The Court of Appeal essentially agreed with the analysis of the trial judge. It ultimately concluded that:
· The data that was discovered on day 4 could have been derived from other documents. If such evidence could not have been discovered using reasonable diligence, then that might have changed things ;
· Mr Stone’s evidence was consistent with what was contained in the joint expert report. There was no material change there and at :
“If evidence that is truly new comes to light, rather than a witness simply giving evidence that is better or worse than expected, then it may be easier to conclude that it would be unjust to hold the offeror to the offer.”
· On a superficial level, the abandonment of the Termination Amount claim seemed significant, but on closer examination, it was not the case. Viewed objectively, the parties’ conduct showed that they considered that the claim was weak. At :
“Even taking into account that the solicitors for Project Gas Services may (for the purposes of negotiation) have overstated the weaknesses in the claim, their correspondence is cast in disparaging terms”; so the abandonment of a weak claim by PGS did not alter the landscape. It was only that PGS admitted it was weak.

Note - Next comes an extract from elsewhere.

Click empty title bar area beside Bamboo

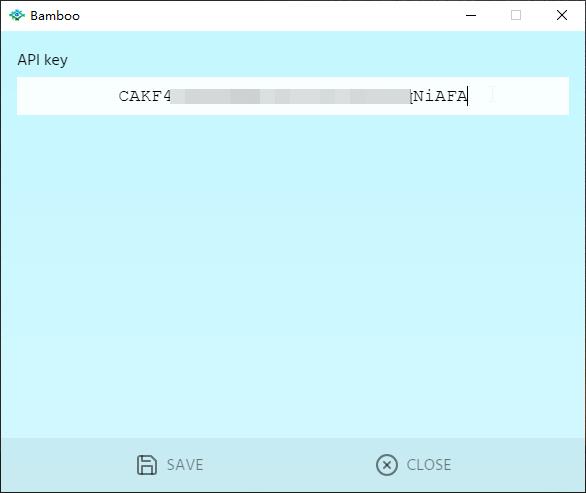(262, 15)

Overall, the Court concluded at :
“Sometimes a case will go badly for one party or the other as the trial proceeds. That is just part of the fluctuating fortunes common in litigation. Where a party chooses to make an offer of compromise under the Rules of shortly before or during trial, then that party takes the risk that the evidence at trial may mean that its offer turns out to be more generous than it had intended. “
So the appeal was dismissed. Case settled.
Would be very interesting to recreate the events over lunch on day 5. No doubt Counsel for PGS was very happy with how the cross-examination went. The team was probably also happy that Leaseplus had abandoned the Termination Amount claim. Then they remembered the offer of compromise….. d’oh!…
Also interesting was that it looks like it was only after PGS applied to withdraw the offer, that it was accepted. Leaseplus did not necessarily have to accept it there and then. It could have run for another few days before deciding on whether to accept. Perhaps it had accepted it over the lunchbreak first and then PGS decided to apply to withdraw it?
In any event, the defendant lost on all fronts. Hindsight is wonderful, especially in litigation, and judgments are never easy in the moment and never easy in the carriage of a trial, but it looks like this:
· PGS will regret having served the offer of compromise the day before the trial started;
· PGS might regret some of the contents of the letter served alongside the offer of compromise. Especially the prose that described the Termination Amount claim in “disparaging terms”. Perhaps if they had written nothing about it, or no cover letter at all, then they could have been better placed to argue that Leaseplus’ abandonment of that claim had constituted a change in circumstances that justified withdrawal of the offer;
· PGS will regret having appealed. Probably cost itself another $200k on top of the $525k.
Such is the cut and thrust of litigation. A lesson to any party thinking of serving an offer of compromise at the start of a trial …. caution…. Things just might go better than you think!